Based on Apple’s new alarm framework
Awake uses the brand-new AlarmKit framework in iOS 26 to allow third-party apps access to a reliable and time-critical source of alarms, with full screen alerts and better system permissions. Completely in the past, on iOS, restrictions with respect to background functionality made authentic alarm replacements difficult. AlarmKit takes those capabilities and make them official, providing developers with better hooks for alarms and timers while also subjection those processes to stronger power-saving measures.
The app is a product of Leo Mehlig, the indie developer responsible for day planner Structured (which I love). Interest from productivity-focused users — and the aforementioned system APIs — made a mission-driven alarm the obvious next step, says Mehlig. It’s a perfect pairing: Structured rules the day; Awake is designed to get you into the mood for it.
Why a task can break the snooze loop
Plenty of people snooze. A study by the University of Notre Dame in the Journal of Sleep Research found that napping is widespread and, in appropriate doses, not necessarily harmful. The problem comes when snoozing lasts so long that sleep becomes disrupted and inertia dragged out. By front-loading light movement, problem solving and environmental cues (such as turning on a light), apps like Awake can narrow the window to full alertness.
There is also the simple math of designing habit. And friction does make people behave; by making it harder for someone to silence an alarm, you raise the cost of staying in bed. Behavioral scientists have demonstrated that even small measures — walking to scan a code, for instance — make a significant difference in outcomes. Awake’s optional mantra mission incorporates a verbal component, accessing implementation intentions ( “I’m up and starting my day”), which can also help to strengthen follow-through.
Features beyond the alarm
Awake has a sleep planning tool that reverse-calculates bedtime from target wake-up, a simple but effective nudge — and one backed by advice from groups such as the American Academy of Sleep Medicine and the CDC, which says one in three U.S. adults consistently get less than the recommended seven hours of sleep.
And yes, a “Wake Up Check” feature is coming down the pipeline. Once you’ve completed the mission, the app can track brief movement through a pedometer. If it senses you haven’t moved, presumably back to bed, it pings once more and if there’s no response, resets the alarm. It’s a smart hedge against the old “mission accomplished, back under the covers” relapse.
Pricing, availability, and competitors
Awake is free to download, with a premium option that costs $1.75 per month or $19.99 for the year to unlock advanced missions and more customization.
It fills a (small) niche crammed with apps like Alarmy, Challenges and math-centered alarms, but one that leans heavier into system-level integration, more mission variety, and post-wwake behavioral helping.
Privacy wise, the app wants your permission for motion activity, to use the camera for QR scans, voice privacy tasks and notifications.

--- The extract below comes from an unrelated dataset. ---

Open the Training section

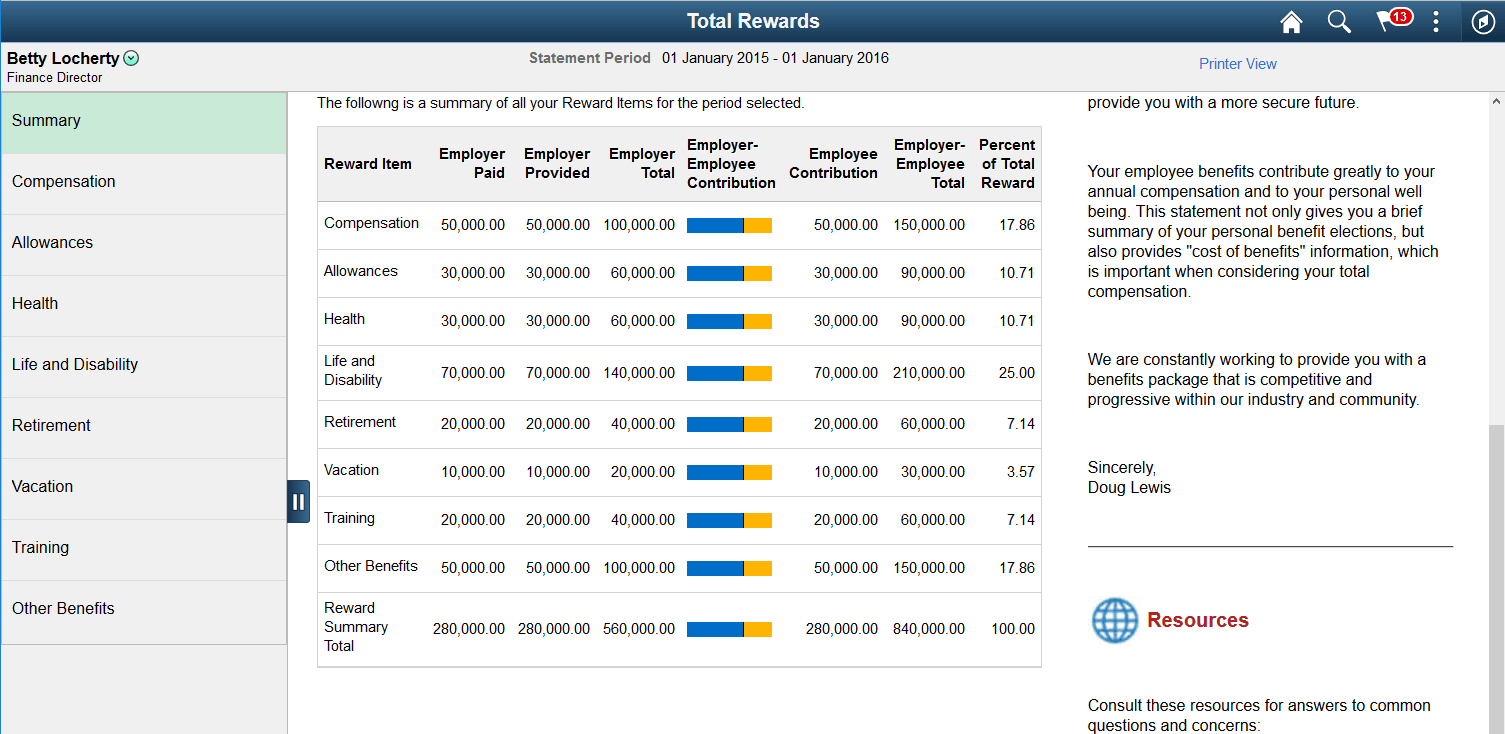tap(40, 549)
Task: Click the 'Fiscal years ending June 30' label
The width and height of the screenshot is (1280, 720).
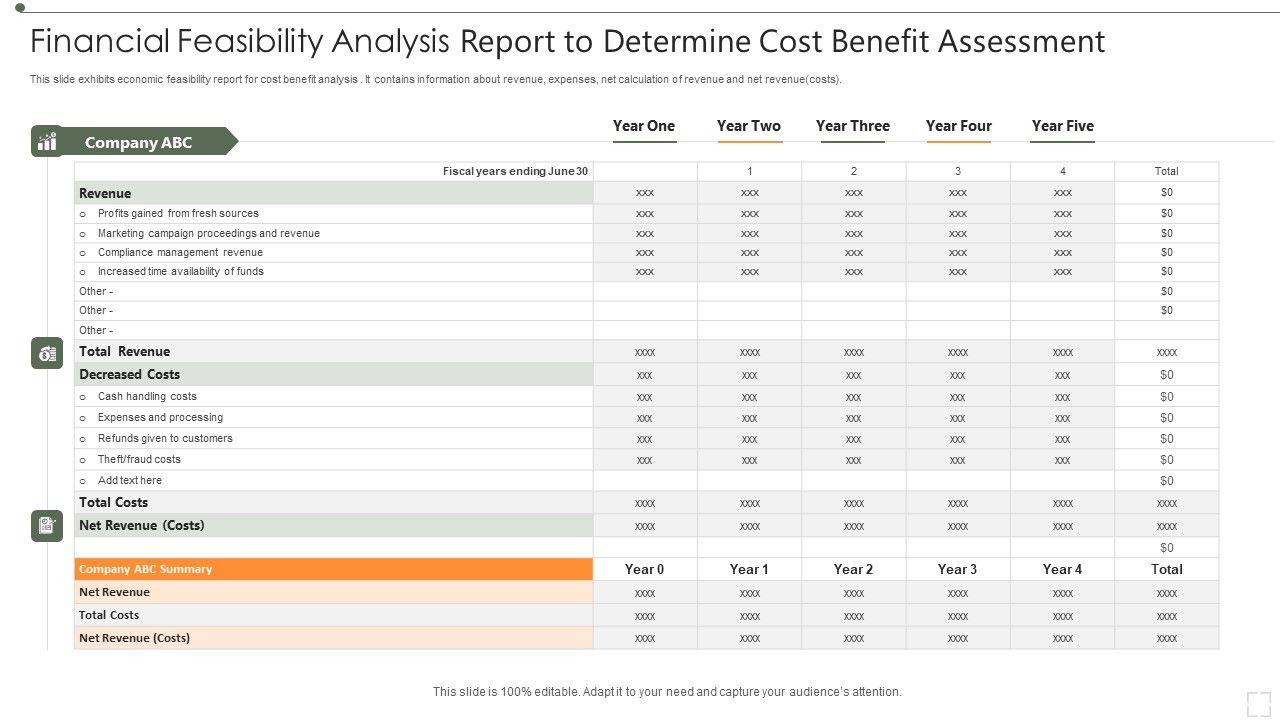Action: 515,171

Missions are local-by-design; there’s no reason why sensitive content should go out of the device, but as always, be sure to double-check what permissions you’re granting and use the built-in access settings if needed.
The bottom line, for those who are chronic oversleepers: alarms that just get louder aren’t going to alter the outcome. Awake resets the issue as a brief purposeful routine of doing something to create s state change. By leveraging new iOS alarm features and behavioral design, it offers a better way for heavy sleepers to actually rise on their first attempt.